I did a lot of gathering craft materials, and cutting out bits and bobs, gluing, and painting, and generally getting stuff ready. I also helped set up Sunday School rooms, and lay out costumes. A lot of this would happen on Saturday nights.

The best years of that Sunday School were when they worked on the Rotation Model. The kids were gathered in groups according to age or grade level, and the groups would take turns at a series of stations that brought a Bible story to life in different ways. There was often a kitchen unit that involved making or baking something good to eat. There might be song time, a story time, a time to act out the story, or a craft time to make something connected to the story. 

The kids would explore and learn the story in several different ways, over the course of a few weeks.

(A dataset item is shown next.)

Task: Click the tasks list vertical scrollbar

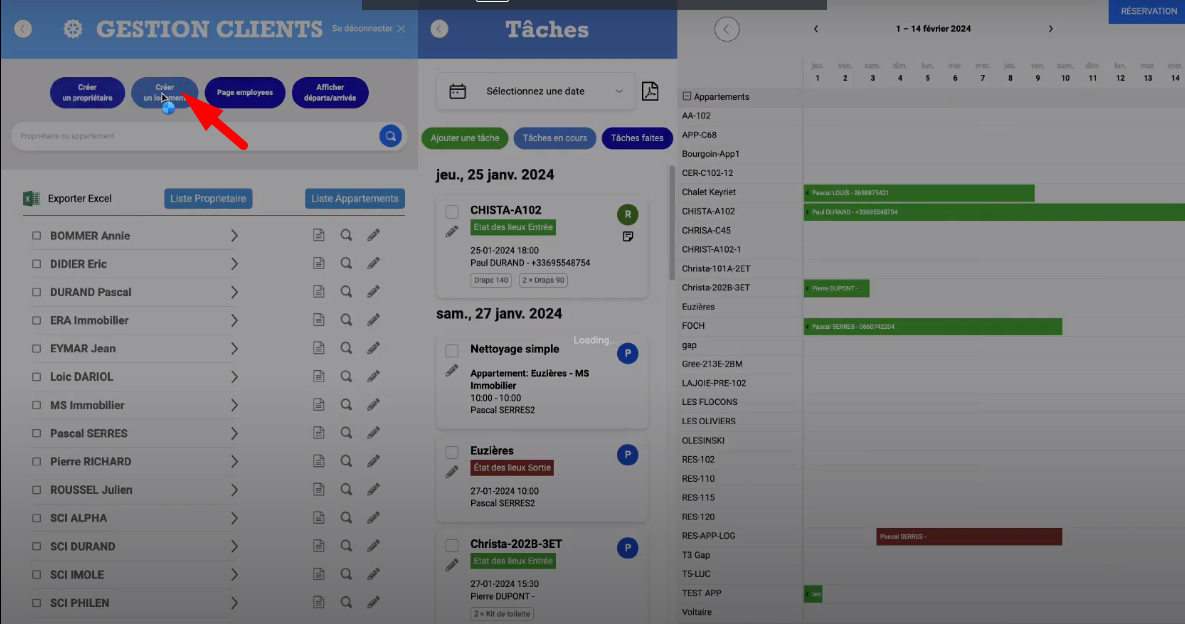Action: tap(672, 225)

I know a lot of those kids as adults, including our own, and they remember their time in Sunday School.

Learning the stories provides a great foundation for when the child grows up. They can think about the stories, and the stories may help them develop their own ideas about faith, and life, and God. Beyond the stories, the kids have this experience of being loved, and cared for, fed and played with, and feeling at home. That’s a feeling that can be important in later years, when life becomes more complicated for them, and the questions get bigger and more confusing.

Something I thought was absolute genius, that my wife did with the Sunday School, was create a role she called “Shepherd”. A shepherd was a person responsible to help a group of kids make their way from one activity area to the next.

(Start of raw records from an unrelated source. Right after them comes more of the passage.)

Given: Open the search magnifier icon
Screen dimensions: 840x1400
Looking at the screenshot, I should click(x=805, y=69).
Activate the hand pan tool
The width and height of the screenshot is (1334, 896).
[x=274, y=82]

It was a big church building, with music happening in the auditorium, cooking in the kitchen, woodworking in the basement, puppet show in the library, science lab on the stage in the gym. Groups of kids needed to be escorted from one exciting venue to another, perhaps with a bathroom break along the way.

The shepherds were more than tour guides. They really had to shepherd the kids. Make sure they didn’t get distracted or lost along the way. Kind of like what actual shepherds do with actual sheep, except they did not have those big staffs to help them herd the little lambs.

My wife, the genius, recruited shepherds from that group of people who’d say, “You’re doing such great work with the children. I would love to help, but I’m not a teacher, I don’t know the bible and I can’t sing, draw or do crafts.” 

Every church seems to have people who cheer from the sidelines, or have ideas about what programs a church needs to offer, but don’t necessarily step up to make them happen. Some may feel they aren’t qualified. 

From this large pool of people who claimed they had nothing to contribute, Lexie and her Sunday School Superintendent recruited a whole crew of shepherds. There was no age limit to who could be a shepherd, and no particular skill set required. She’d sign them up on a big sheet where they could each commit to a certain block of weeks. They weren’t signing on to be there always and forever. They could take turns.

I noticed over the years that some of the shepherds became repeat customers. They’d come back and help again and again. Some would also volunteer to be shepherds, or serve snack and juice at Vacation Bible School in the summertime.

Some also discovered they liked being around the kids, got over some of their anxiety and inhibitions, and realized they did have talents, gifts, and skills to offer. They could demonstrate a craft they enjoyed, or talk about one of their hobbies. Almost everybody could read a story book out loud. Even those who didn’t like to read, could just be there, as another friendly face.

I saw some older folks become transformed by the experience of helping out. It was a reminder that the mission of a church should include the ongoing education of people of all ages.

It’s not just the kids in Sunday School who learn and grow. We are all works in progress. We can all learn by doing, and by growing into new roles, and accepting new challenges. As long as we are alive, we can learn, and grow, and we can help. We can find ways to contribute.

The people my wife recruited had opportunities to learn through lived  experience what it means to be a shepherd. It gave them glimpses of how God loves and shepherds us. 

They were reminded that we all get to be God’s sheep, and also be a shepherd to others at the same time. 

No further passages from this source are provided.